(March 2010) The map displayed in the forecourt of Baltimore’s National Aquarium in the US State of Maryland is a true sensation for visiting school children: not only can they obtain a bird’s-eye-view of the area. They can also cover the area in a few giant steps all the while gathering important basic knowledge of nature, particularly the circulation of water and the oceans, rivers and brooks, i.e. that the latter run together and accumulate behind the ocean’s coast.
The forecourt of the museum used to be a rather sorry area. During the course of renovations, the museum’s interior was brought before the doorstep: the pavement is covered in waves and local fauna. Niches around the map on the ground allow visitors to rest while contemplating the map of Chesapeake Bay Watershed which includes the museum itself as well as the U.S. Capital, Washington D.C.

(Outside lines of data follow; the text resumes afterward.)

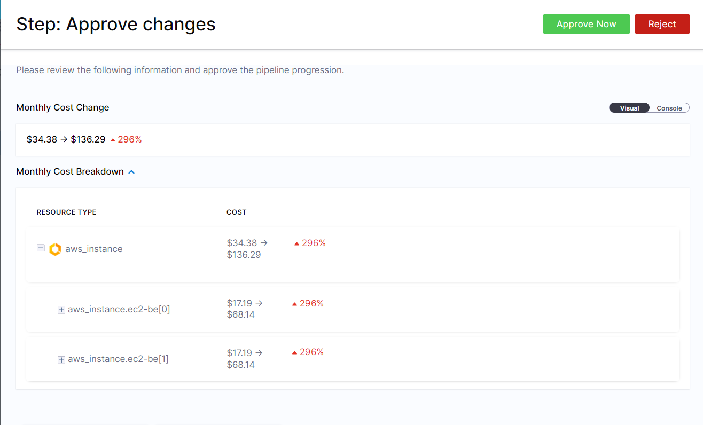Screen dimensions: 703x425
Task: Select the aws_instance resource label
Action: [x=94, y=249]
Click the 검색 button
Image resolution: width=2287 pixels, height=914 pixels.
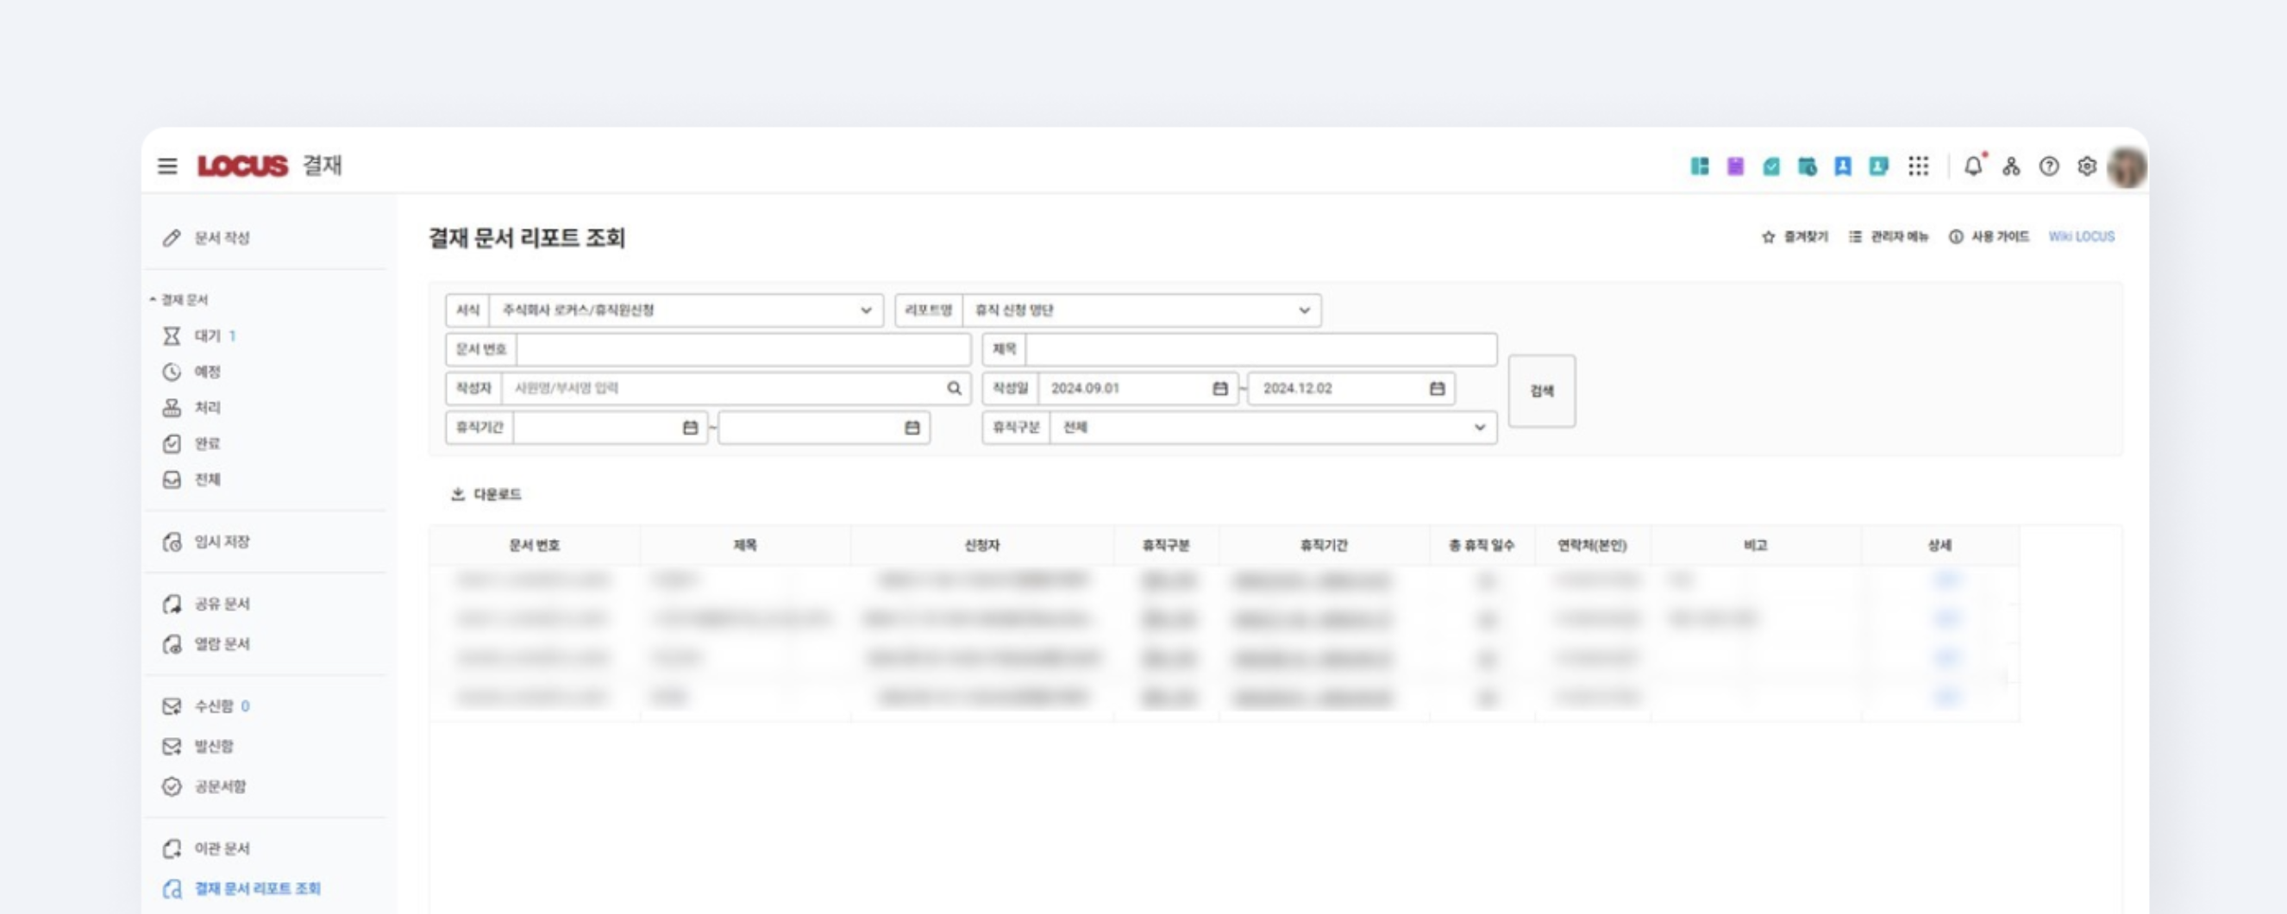(x=1541, y=391)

The forecourt was designed by landscape architects Rhodeside & Harwell and implemented by the Cold Spring Granite Company.

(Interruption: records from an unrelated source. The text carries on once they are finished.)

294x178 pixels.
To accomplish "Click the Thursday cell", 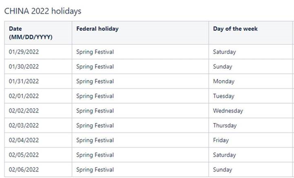I will 225,125.
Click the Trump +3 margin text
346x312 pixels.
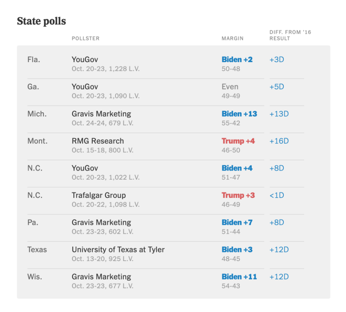238,195

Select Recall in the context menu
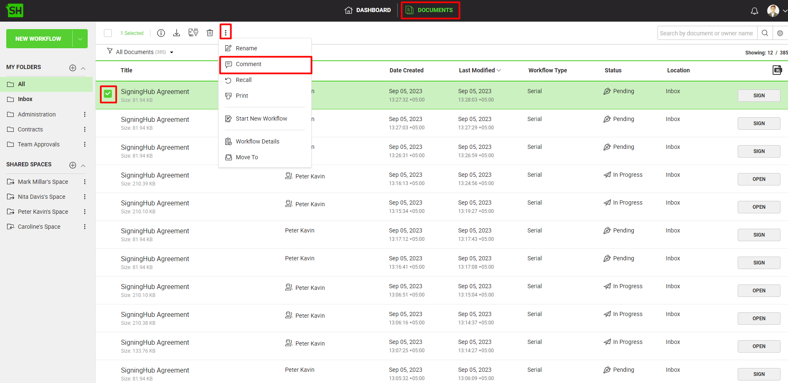coord(244,80)
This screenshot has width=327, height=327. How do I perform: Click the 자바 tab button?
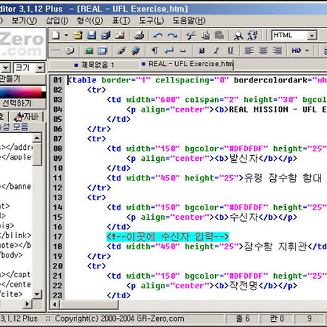pos(26,116)
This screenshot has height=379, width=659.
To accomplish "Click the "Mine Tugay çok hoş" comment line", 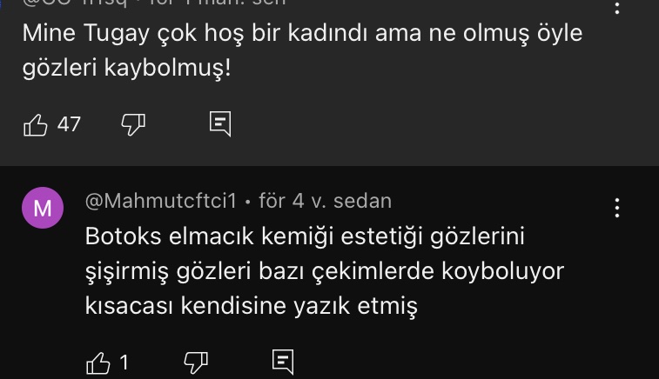I will click(301, 34).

The map highlights the ocean (right) and the major waterways in blue. The watershed itself in the middle of the map is depicted in dark Mountain Green Granite from the State of New York, surrounded by lighter Irridian Granite from Minnesota. The edges of the stone are precisely cut to shape by means of water jet allowing them to fall into place like pieces of a puzzle.
The blue of the waterways and of the ocean were obtained by special technique. „Most of the lettering and graphics are sandblasted into the stone“, writes Duan Kruger from Cold Spring Granite in a mail, „the capital city and city of Baltimore are referenced with a stainless steel star or round medallion that is recessed flush and epoxied into the stone.“
The map measures 11.20 m x 7 m in total and comprises slabs of 1.35 m² x 5 cm thick. The granite was set in a mortar bed on a concrete slab with grouted joints.
The little crayfish at the southern edge of the map symbolizes the important fishing industry situated there.
Chesapeake Bay came into being about 35 million years ago after a meteorite hit the area. Over 150 brooks and rivers gather here ending their journey from seven States and finding their way back to the ocean.